Mon père, tout d’abord. Filatéliste, timbré de petits rectangles à dents – qui n’ont pas besoin de fil dentaire – il savait rendre poétique un centimètre carré, surtout sa Muse Marianne.
Ma mère qui, du fonds de la ferme familiale, me dit une fois en terminale : « j’ai une poule qui fit le z’oeuf » quand j’essayais une fois de lui expliquer qui était Merle au Ponti et les autres filosofes.
Incomprise de ma parentèle, je décidai, un jour à l’aube, de partir vivre ma vie de poétesse et enfilai un fuseau, un pull en poil de lama et mes pantoufles de fer : « un
poète se doit d’être écorché », fis je en agitant un mouchoir de batiste, tremblotante sur mes talons aiguilles.

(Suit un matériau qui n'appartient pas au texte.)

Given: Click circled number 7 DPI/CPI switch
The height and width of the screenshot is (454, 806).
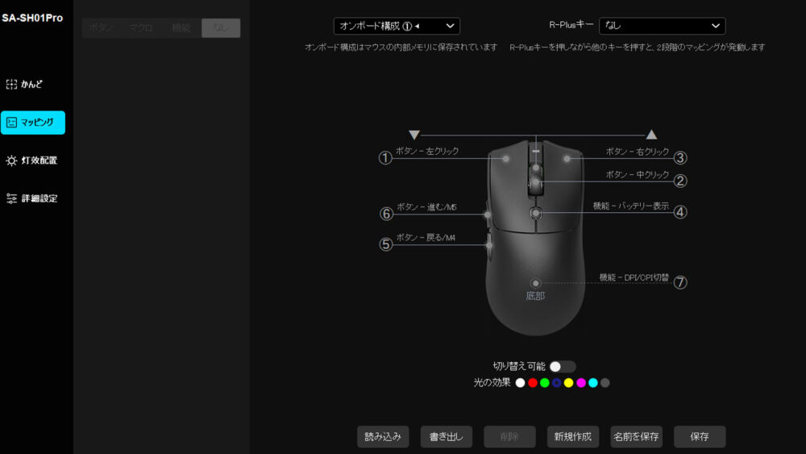Looking at the screenshot, I should pyautogui.click(x=680, y=282).
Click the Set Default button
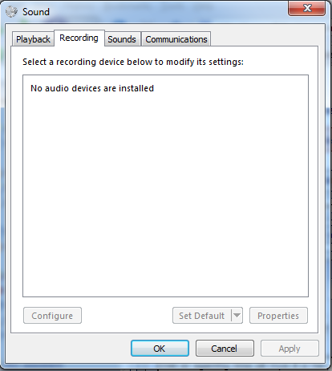This screenshot has width=332, height=371. click(x=202, y=316)
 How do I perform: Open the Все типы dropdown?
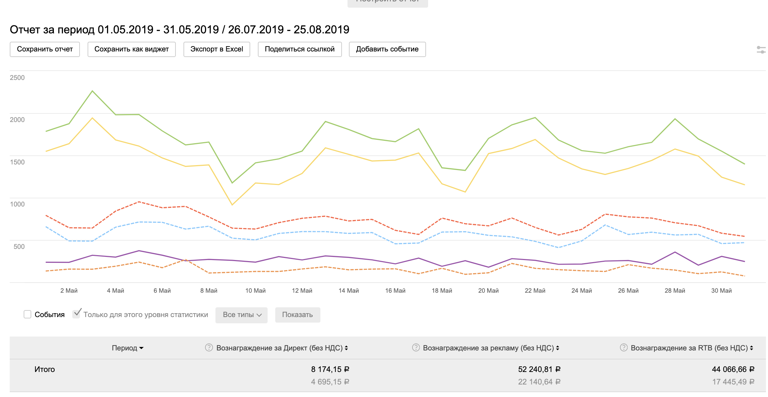242,315

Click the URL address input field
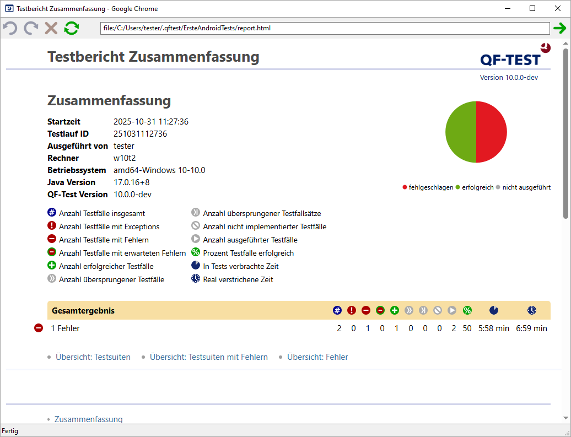tap(325, 28)
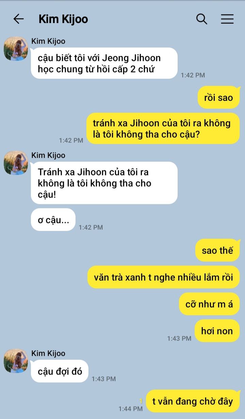Tap the Kim Kijoo chat title
This screenshot has width=245, height=419.
coord(63,19)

Je partis la laine fraîche à la découverte de la grande ville et de son tissu urbain. Il fallait voir ce qui se tramait dans le Charleville-Mézières de la fin des années 80….

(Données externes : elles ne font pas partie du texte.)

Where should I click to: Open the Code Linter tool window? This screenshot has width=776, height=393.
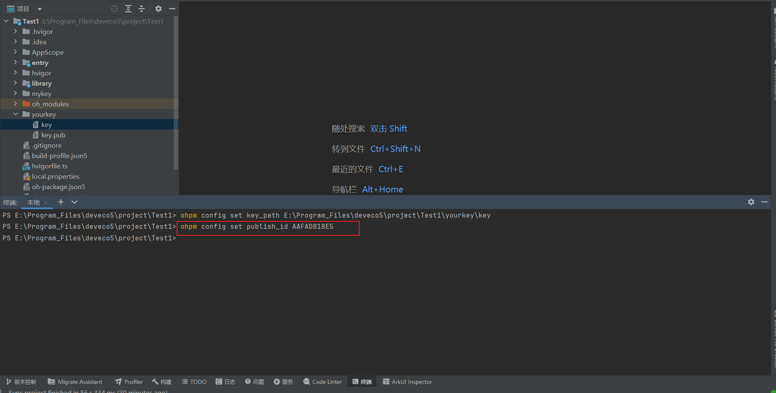pyautogui.click(x=323, y=382)
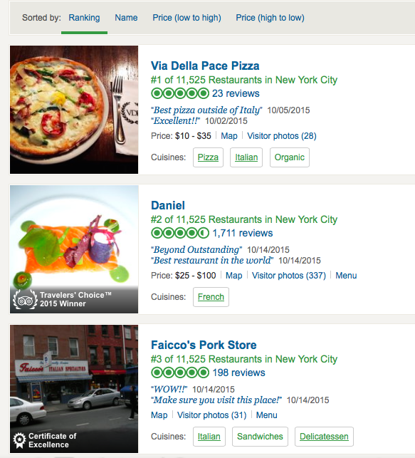The width and height of the screenshot is (415, 458).
Task: Click the rating bubbles icon for Daniel
Action: click(x=180, y=233)
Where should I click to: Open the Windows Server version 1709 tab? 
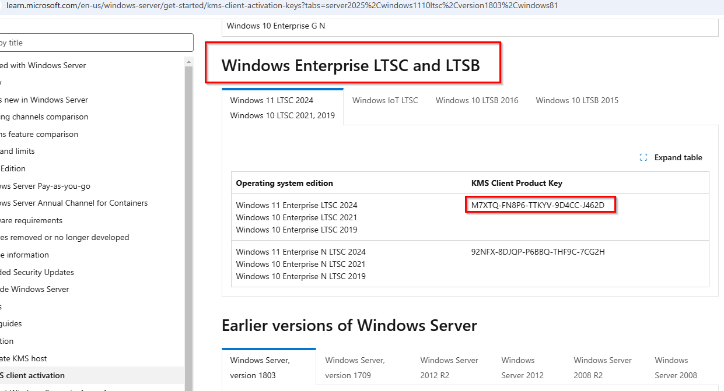click(x=355, y=368)
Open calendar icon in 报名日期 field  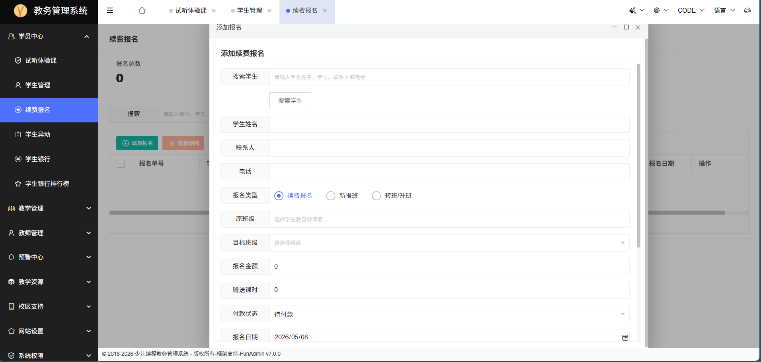[625, 337]
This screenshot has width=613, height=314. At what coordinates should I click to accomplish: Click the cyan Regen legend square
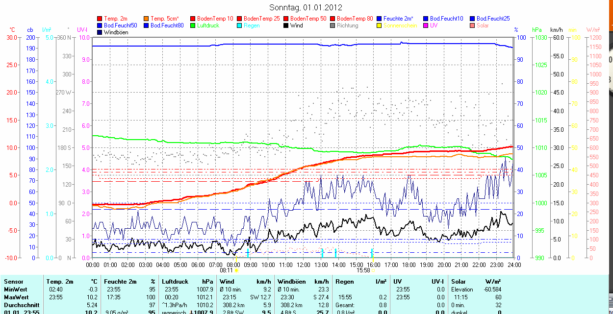point(239,25)
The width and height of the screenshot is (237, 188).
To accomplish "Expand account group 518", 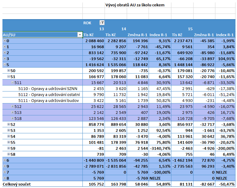I will click(13, 118).
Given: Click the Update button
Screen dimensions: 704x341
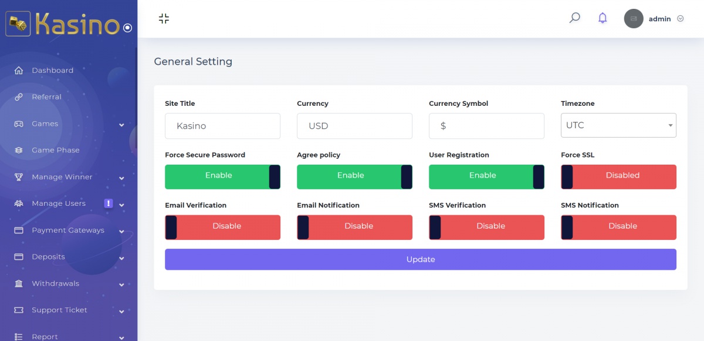Looking at the screenshot, I should coord(420,259).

J’étais aussi à l’aise qu’un quenouille filant sur son nénufar et je déclamais des vers de mon inspiration : « Poétesse amfilbie je suis aussi à l’aise sur un fil dans les airs que dans une file d’attente sur la terre ferme ».
Au cabaret vert 5 heures du soir, je rencontrai d’autres poètes qui, comme moi, essayaient de ne pas perdre le fil harmonique de leur inspiration à la fois si féconde et si fragile.
Nous dévidions notre pelote de concert, (pelote ardennaise et non basque – note pour Marie-Jo). Nous avions Arthur Rimbaud pour modèle, quoique Vert-laine en connaissait une rayonne sur les fils (moins sur les filles, nul n’est parfait).
Une mamie, filentrope, nous avait pris en affection et nous gorgeait de filets mignons, d’haricots verts sans fil, de cigarettes sans filtre et de philtre sans amour… Elle disait « un poète fait fil de tout bois » et nous approuvions comme un seul homme, même les filles.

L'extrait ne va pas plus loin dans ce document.